# Looking for home in FL



## JoshandDiane (Sep 2, 2013)

We are looking for a place in Florida within an hour of Tampa. We would like around 5 acres to set up a homestead and do organic gardening. Let us know if you know of any or ideas where we should look.


----------



## Tacoma (Apr 3, 2013)

I posted an ad about 3 pages back with a Florida home & land for sale, with pictures. Located in Central Florida, Eustis, Fl. Contact me for more info if interested.
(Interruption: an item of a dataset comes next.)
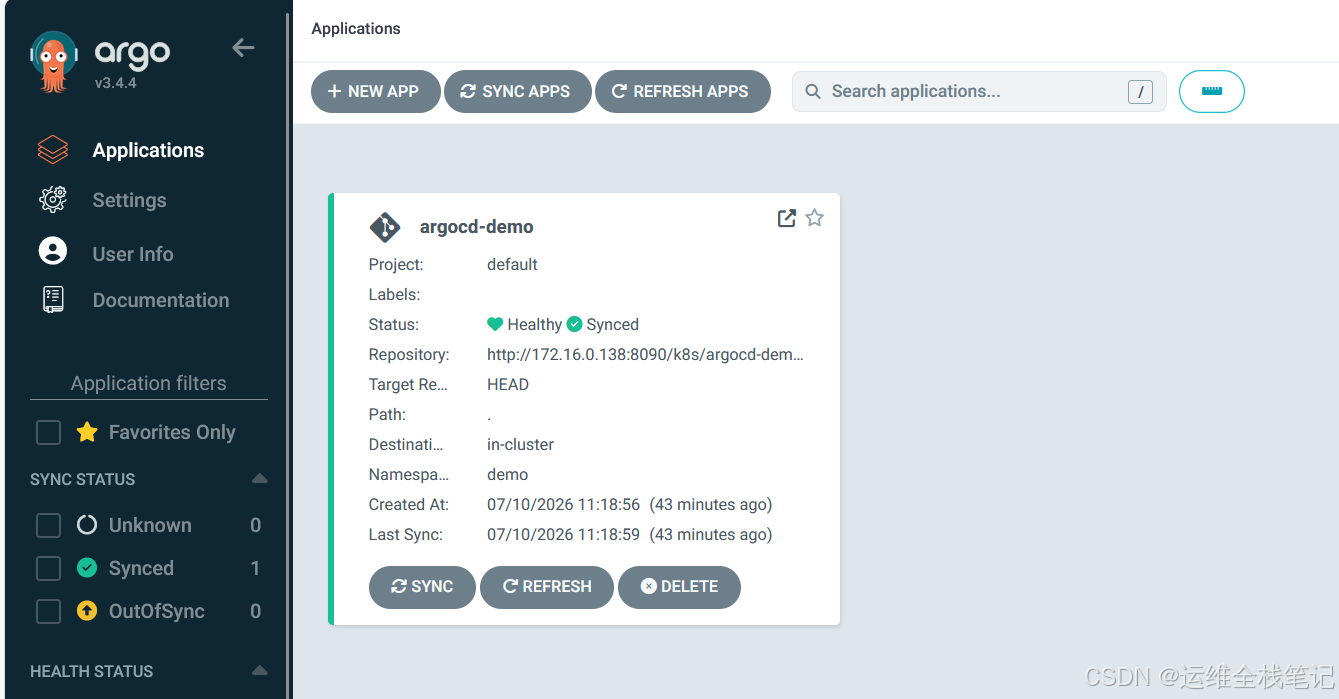The image size is (1339, 699).
Task: Click the Argo octopus logo
Action: (53, 62)
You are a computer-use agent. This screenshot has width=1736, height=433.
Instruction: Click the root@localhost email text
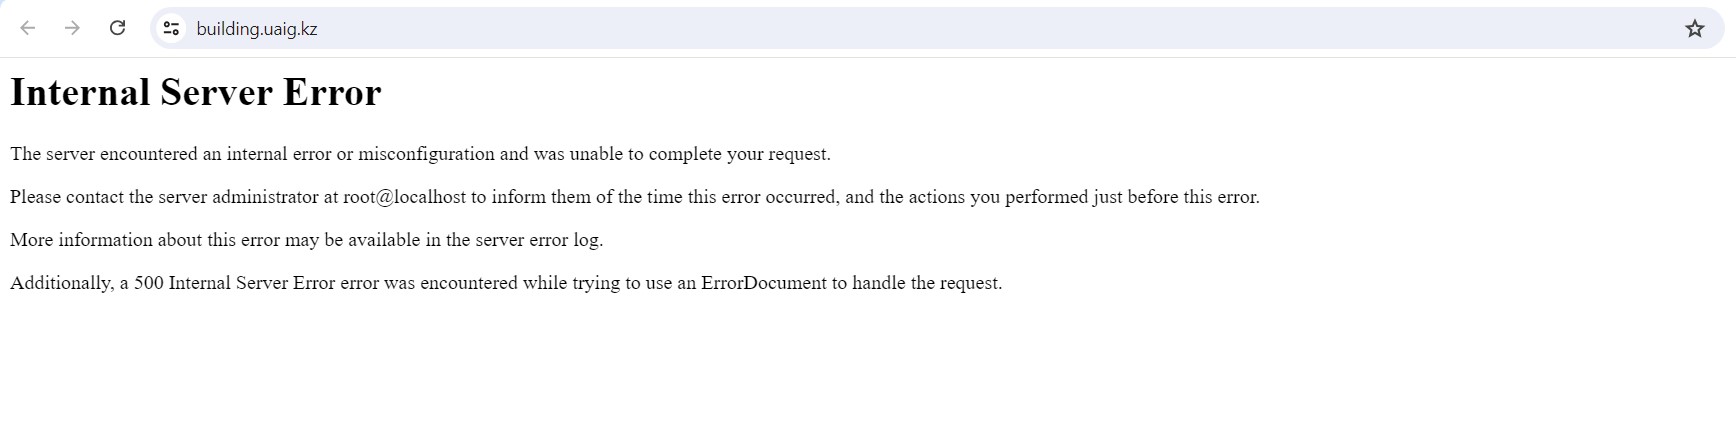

Thanks !

Florida land & home for sale
Florida Home For Sale By Owner - 
Located in Central Florida, Lake County, 2.67 acres with 3/2 roomy manufactured home, (1990) with living room cathedral ceiling, eat in kitchen, separate dining room, large front porch, master bedroom has bath with tub and separate shower. New ceiling fans, lights, gas stove & hood vent, newly painted. Located at end of unpaved road with no deeded restrictions. Land is flat, high and dry with a small creek on west end, with many trees including oaks, cedars, and pines . Well equipment updated, good water. Taxes under $900.00 year. Priced to sell at $89,900. 
Contact me with PM if interested.


----------



## JoshandDiane (Sep 2, 2013)

Thanks for the reply Tacoma. We checked out the post, we are hoping to find something with a little more land but will keep it in mind.


----------



## SimplerTimez (Jan 20, 2008)

JoshandDiane said:


> We are looking for a place in Florida within an hour of Tampa. We would like around 5 acres to set up a homestead and do organic gardening. Let us know if you know of any or ideas where we should look.
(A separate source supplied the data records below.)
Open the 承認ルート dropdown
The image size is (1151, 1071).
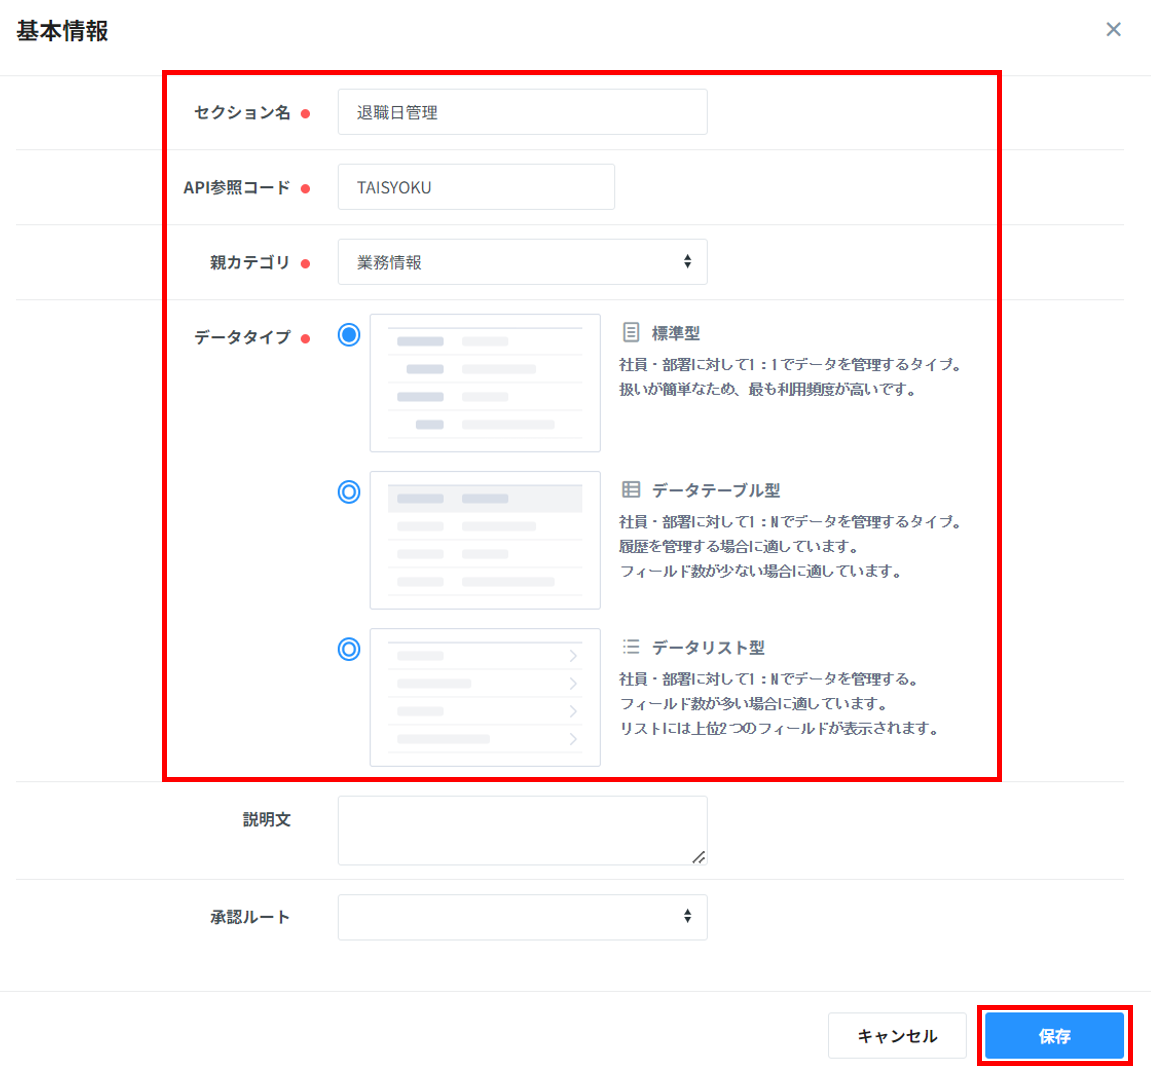point(522,917)
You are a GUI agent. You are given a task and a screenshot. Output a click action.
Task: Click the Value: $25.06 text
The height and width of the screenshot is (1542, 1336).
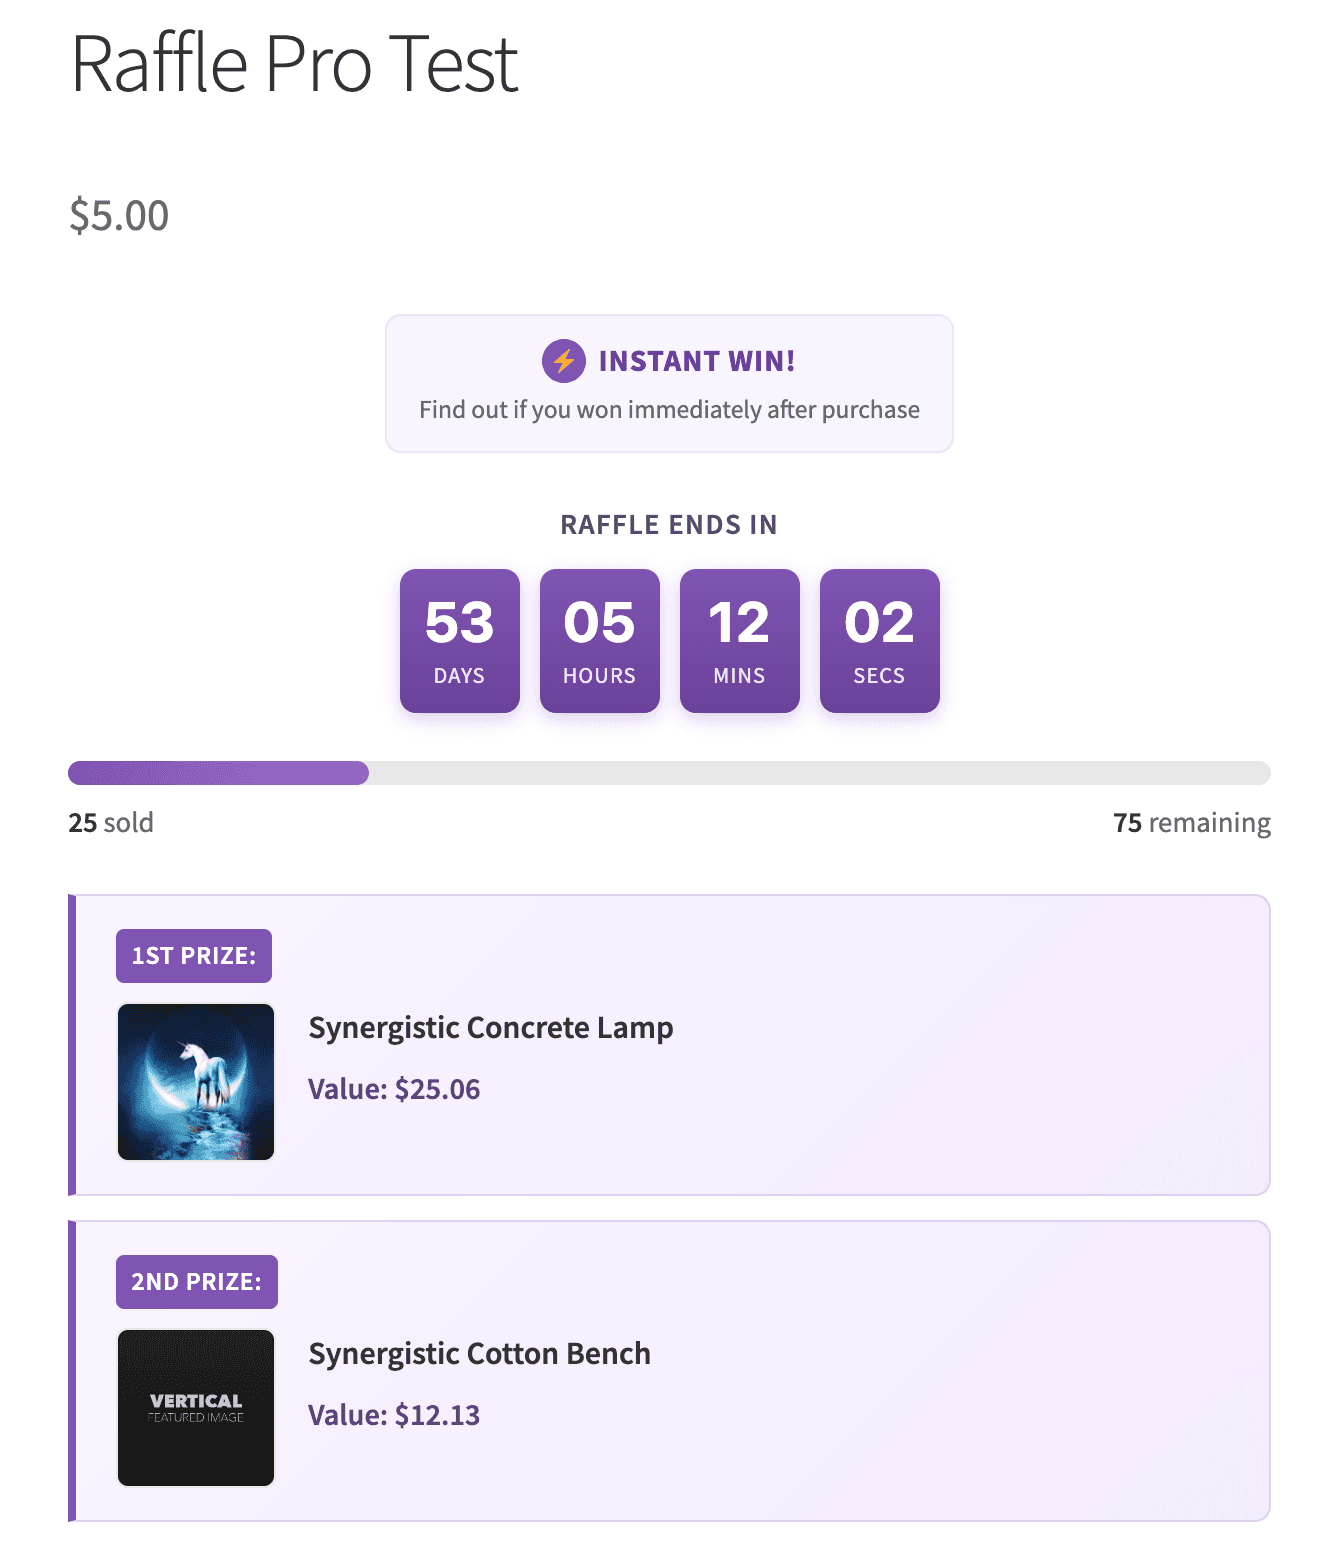tap(394, 1089)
I'm a Florida native and live in the area currently. Suggested cities/towns to check out:

Plant City
Dover
Brandon (pricey)
Valrico
Seffner
Mango
Lakeland (peripheral ends only)
Winter Haven
Arcadia
Polk City (check area closely)
Bartow
Mulberry

There are lots of rural properties between Tampa and Lakeland, off of the I-4 corridor. 
North Hwy 98 into 301 has quite a bit of rural land - be careful of water issues (near the Green Swamp), sinkholes and such. 
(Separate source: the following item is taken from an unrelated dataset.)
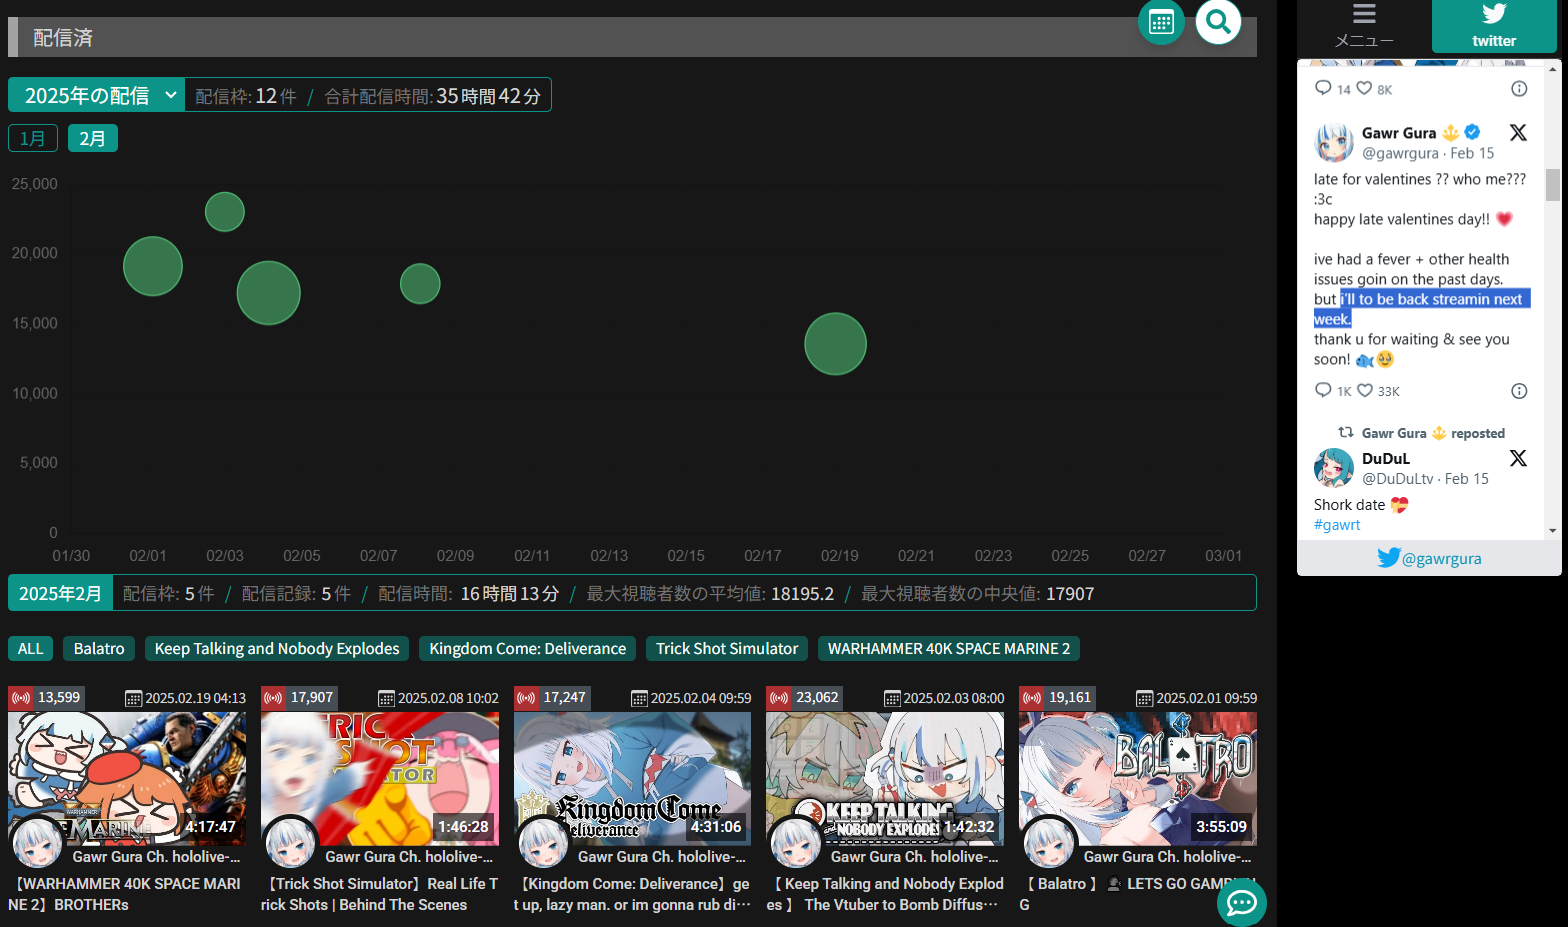The width and height of the screenshot is (1568, 927).
Task: Toggle the 2月 month filter
Action: [x=92, y=138]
I can recommend a decent real estate agent in the area, I purchased two homes through him in 1995 and 1998, and I see he is still active with Re/Max. 

Feel free to shoot me a PM if you have any questions or if I can provide any information on an area for you.

I want to get OUT of Florida, but people just keep coming here in droves 

Happy Hunting! 

~ST


----------



## JoshandDiane (Sep 2, 2013)

Thanks for replying SimplerTimez, we appreciate the location advice and we would be interested in connecting with your realtor.

Thanks!

J&D


----------



## SimplerTimez (Jan 20, 2008)

JoshandDiane said:


> Thanks for replying SimplerTimez, we appreciate the location advice and we would be interested in connecting with your realtor.
> 
> Thanks!
> 
> J&D


You're welcome. I've sent you a PM with his information. 

~ST


----------